Exercise details:
Once the line holding "How do I perform: Sort" appears, repeat it and each line after it to the end of the data, exactly and with nothing else; pictures stay out.

Given records:
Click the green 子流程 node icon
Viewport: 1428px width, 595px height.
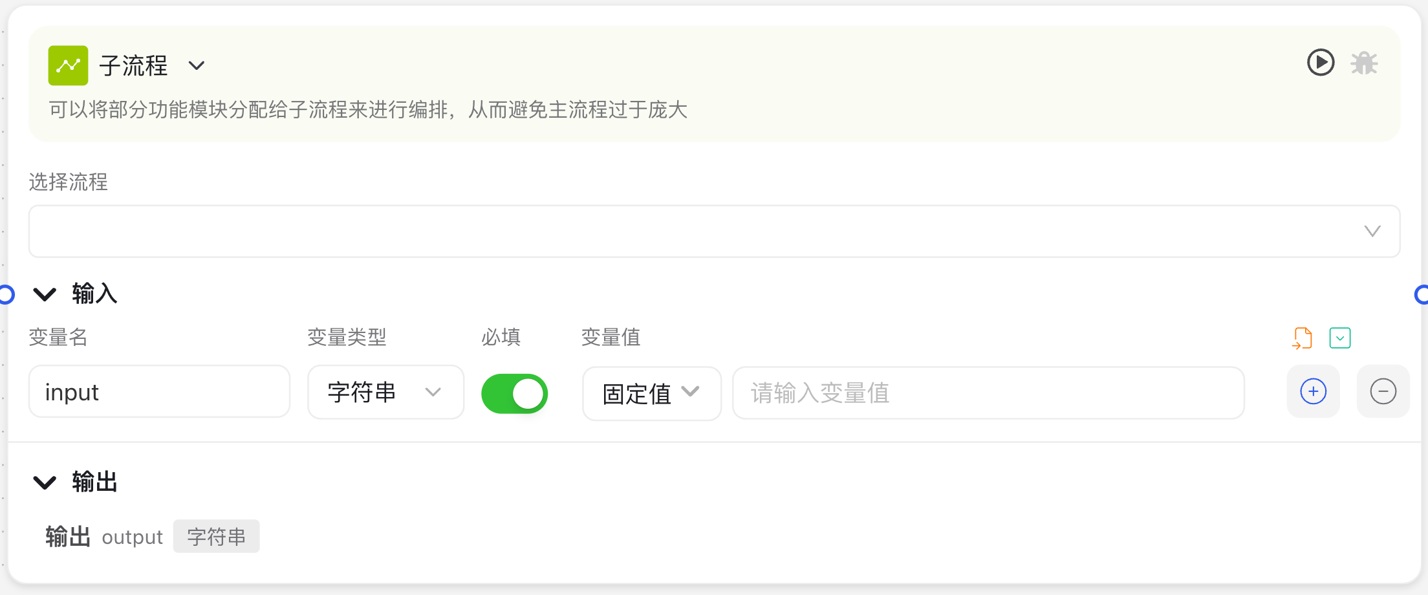68,65
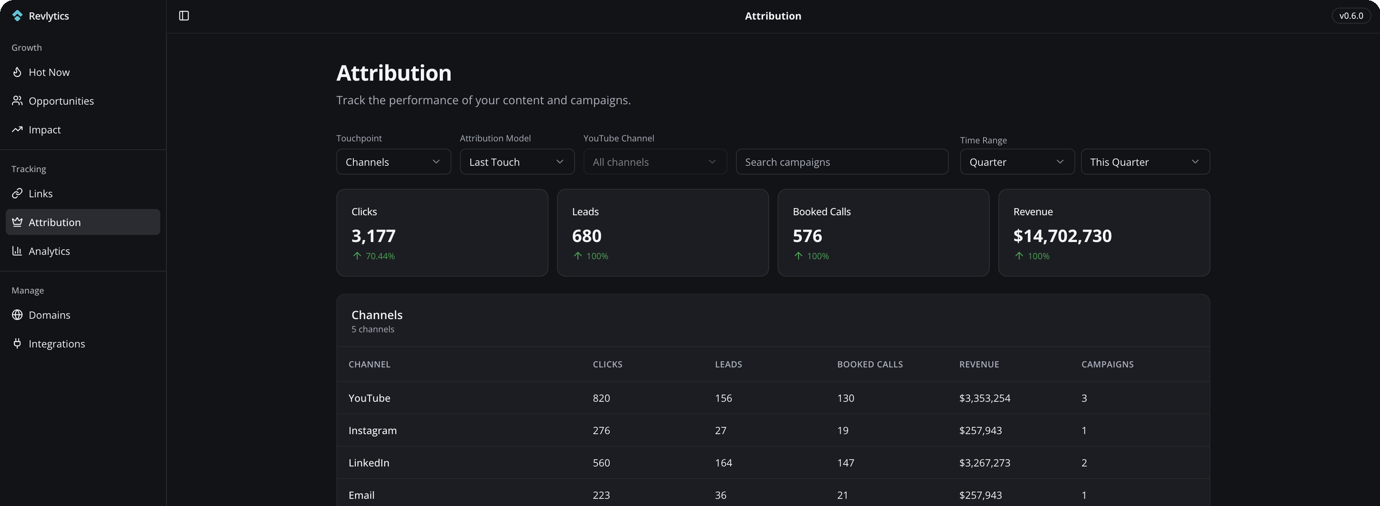Click the Search campaigns input field
Viewport: 1380px width, 506px height.
[842, 162]
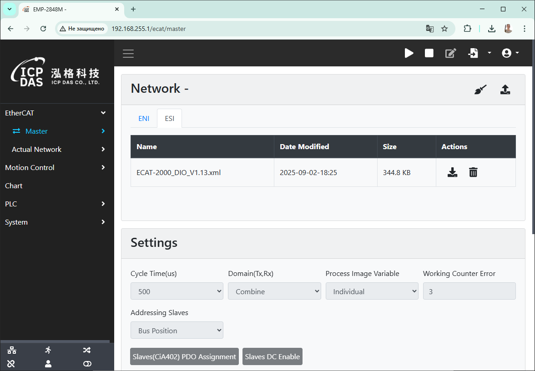This screenshot has height=371, width=535.
Task: Open the Cycle Time(us) dropdown
Action: [x=177, y=291]
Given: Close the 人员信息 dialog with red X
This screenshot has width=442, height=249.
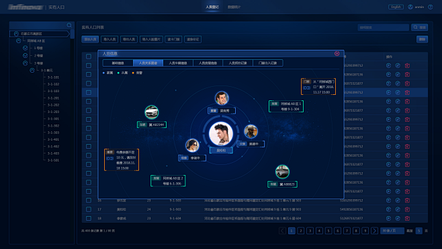Looking at the screenshot, I should click(337, 54).
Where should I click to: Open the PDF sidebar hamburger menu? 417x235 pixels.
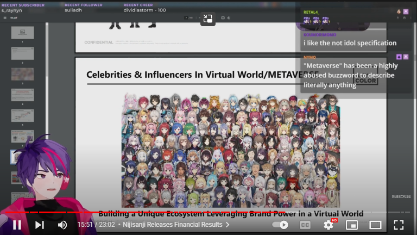click(5, 18)
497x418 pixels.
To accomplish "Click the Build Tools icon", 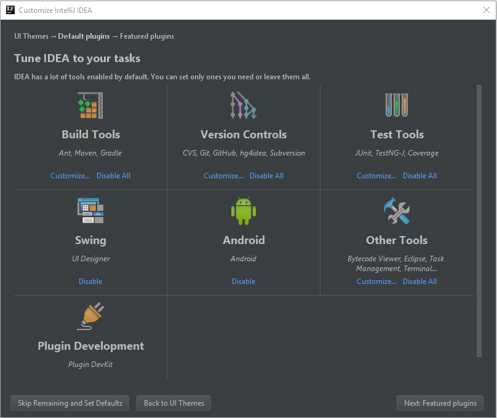I will coord(90,105).
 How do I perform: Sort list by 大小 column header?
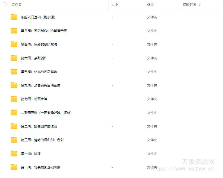click(115, 5)
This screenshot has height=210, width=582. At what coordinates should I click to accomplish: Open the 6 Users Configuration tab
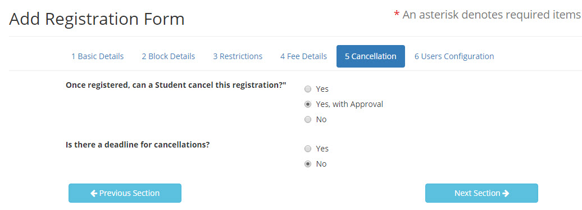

Response to this exercise:
 How do I perform: Sort list by 大小 column header?
click(115, 5)
This screenshot has height=210, width=582. At what coordinates should I click to accomplish: Open the 6 Users Configuration tab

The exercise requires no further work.